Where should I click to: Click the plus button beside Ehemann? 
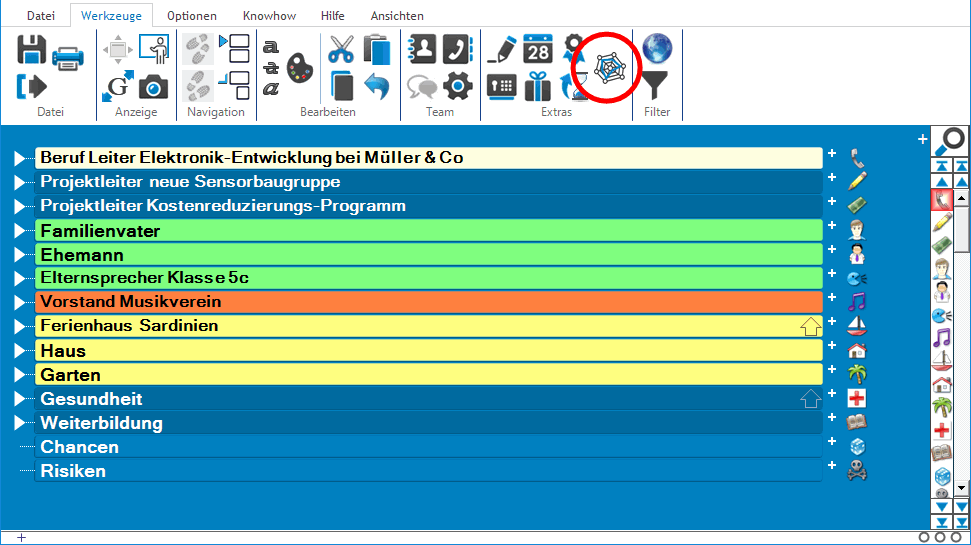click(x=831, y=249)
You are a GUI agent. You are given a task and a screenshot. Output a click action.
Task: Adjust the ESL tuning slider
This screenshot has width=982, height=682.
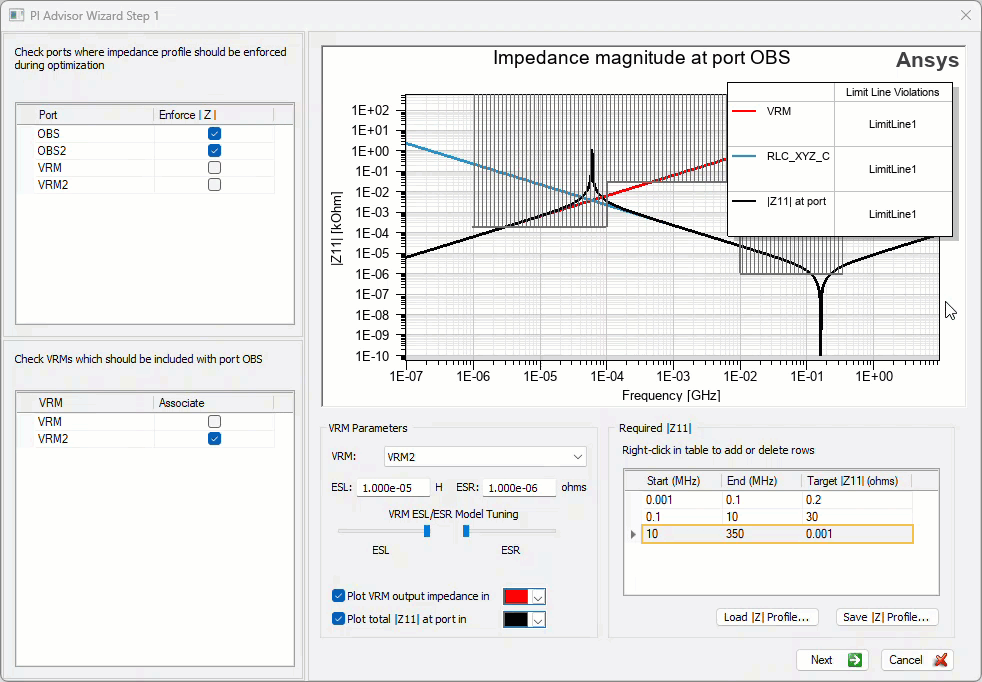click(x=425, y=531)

**INSTRUCTION:** Copy the entries word for word, from the line that contains "You are a GUI" through the end of the entries, both included. Leave the pictures out of your copy.

**ANSWER BELOW:**
You are a GUI agent. You are given a task and a screenshot. Output a click action.
Task: Adjust the ESL tuning slider
This screenshot has width=982, height=682.
click(x=425, y=531)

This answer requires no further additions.